OFF LIMITS: SULFATE GENERATION BELOW THE SULFATE-METHANE TRANSITION

One of the most intriguing recent discoveries in biogeochemistry is the ubiquity of cryptic sulfur cycling – from subglacial lakes over marine oxygen minimum zones to marine sediments. Cryptic sulfur cycling, the simultaneous sulfate consumption and production, is fascinating because it does not leave an imprint in the sulfur budget of the ambient environment – thus the term cryptic – but may have a massive impact on other element cycles and may fundamentally change our understanding of biogeochemical processes in the subsurface.

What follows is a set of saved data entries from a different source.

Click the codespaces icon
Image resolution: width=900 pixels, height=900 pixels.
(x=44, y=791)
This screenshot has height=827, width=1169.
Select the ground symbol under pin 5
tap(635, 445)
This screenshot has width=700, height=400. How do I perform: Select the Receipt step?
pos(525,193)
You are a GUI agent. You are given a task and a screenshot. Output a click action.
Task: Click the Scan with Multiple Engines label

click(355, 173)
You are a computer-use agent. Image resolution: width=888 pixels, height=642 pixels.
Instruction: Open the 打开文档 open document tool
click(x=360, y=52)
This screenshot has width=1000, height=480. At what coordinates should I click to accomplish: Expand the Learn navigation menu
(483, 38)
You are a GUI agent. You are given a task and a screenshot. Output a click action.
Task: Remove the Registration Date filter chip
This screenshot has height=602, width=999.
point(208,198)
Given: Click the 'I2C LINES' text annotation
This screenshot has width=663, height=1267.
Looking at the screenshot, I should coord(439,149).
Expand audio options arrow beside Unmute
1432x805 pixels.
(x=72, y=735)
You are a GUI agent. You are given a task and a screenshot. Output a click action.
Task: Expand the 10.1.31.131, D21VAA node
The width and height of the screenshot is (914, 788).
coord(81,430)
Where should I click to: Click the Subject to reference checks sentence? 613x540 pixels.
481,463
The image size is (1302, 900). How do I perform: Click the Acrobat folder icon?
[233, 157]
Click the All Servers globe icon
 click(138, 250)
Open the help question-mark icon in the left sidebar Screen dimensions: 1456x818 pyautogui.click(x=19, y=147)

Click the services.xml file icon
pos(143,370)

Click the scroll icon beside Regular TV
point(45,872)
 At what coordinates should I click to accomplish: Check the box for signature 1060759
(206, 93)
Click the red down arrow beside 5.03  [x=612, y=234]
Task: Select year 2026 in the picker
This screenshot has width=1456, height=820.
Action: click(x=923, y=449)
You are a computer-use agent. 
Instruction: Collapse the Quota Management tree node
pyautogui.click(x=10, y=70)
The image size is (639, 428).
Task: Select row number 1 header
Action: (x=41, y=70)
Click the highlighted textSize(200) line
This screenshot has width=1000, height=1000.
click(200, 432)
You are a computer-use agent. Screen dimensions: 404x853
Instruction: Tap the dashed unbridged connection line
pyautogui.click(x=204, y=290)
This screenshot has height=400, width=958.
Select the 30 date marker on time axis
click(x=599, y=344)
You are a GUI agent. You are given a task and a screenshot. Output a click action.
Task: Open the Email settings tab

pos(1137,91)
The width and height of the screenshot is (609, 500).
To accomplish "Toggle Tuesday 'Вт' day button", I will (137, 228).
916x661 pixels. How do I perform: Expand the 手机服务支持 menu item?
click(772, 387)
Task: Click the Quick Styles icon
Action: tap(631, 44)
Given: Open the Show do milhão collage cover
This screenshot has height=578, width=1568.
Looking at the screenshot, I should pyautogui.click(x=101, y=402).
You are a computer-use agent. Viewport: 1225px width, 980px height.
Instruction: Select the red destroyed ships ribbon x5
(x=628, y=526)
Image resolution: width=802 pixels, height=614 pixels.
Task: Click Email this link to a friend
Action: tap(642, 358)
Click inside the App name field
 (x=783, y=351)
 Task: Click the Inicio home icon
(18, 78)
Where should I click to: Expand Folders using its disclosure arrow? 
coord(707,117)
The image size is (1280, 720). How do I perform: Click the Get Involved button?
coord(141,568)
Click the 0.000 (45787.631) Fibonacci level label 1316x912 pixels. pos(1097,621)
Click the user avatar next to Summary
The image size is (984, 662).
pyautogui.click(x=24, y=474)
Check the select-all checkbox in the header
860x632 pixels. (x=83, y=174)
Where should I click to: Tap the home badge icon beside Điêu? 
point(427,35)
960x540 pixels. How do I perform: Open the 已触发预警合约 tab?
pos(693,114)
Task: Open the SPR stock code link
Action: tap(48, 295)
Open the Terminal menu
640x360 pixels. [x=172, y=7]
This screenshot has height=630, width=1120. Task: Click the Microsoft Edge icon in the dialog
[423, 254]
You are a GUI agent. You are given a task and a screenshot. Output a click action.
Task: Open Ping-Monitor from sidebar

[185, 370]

Classically, the sulfate methane transition in marine sediments is considered the boundary that delimits biological sulfur cycling from other metabolic processes. Two sediment cores from Aarhus Bay, Denmark reveal the constant presence of sulfate (generally 0.1 to 0.2 mM, maximum 0.97 mM) below of the sulfate-methane transition (SMT). The sulfur and oxygen isotope signature of this sulfate pool is consistent with sulfate produced by oxidative sulfur cycling. Sulfate generation in a section of the sediment column where sulfate is expected to be absent enables reductive sulfur cycling, creating the conditions under which sulfate respiration can persist in the methanogenic zone.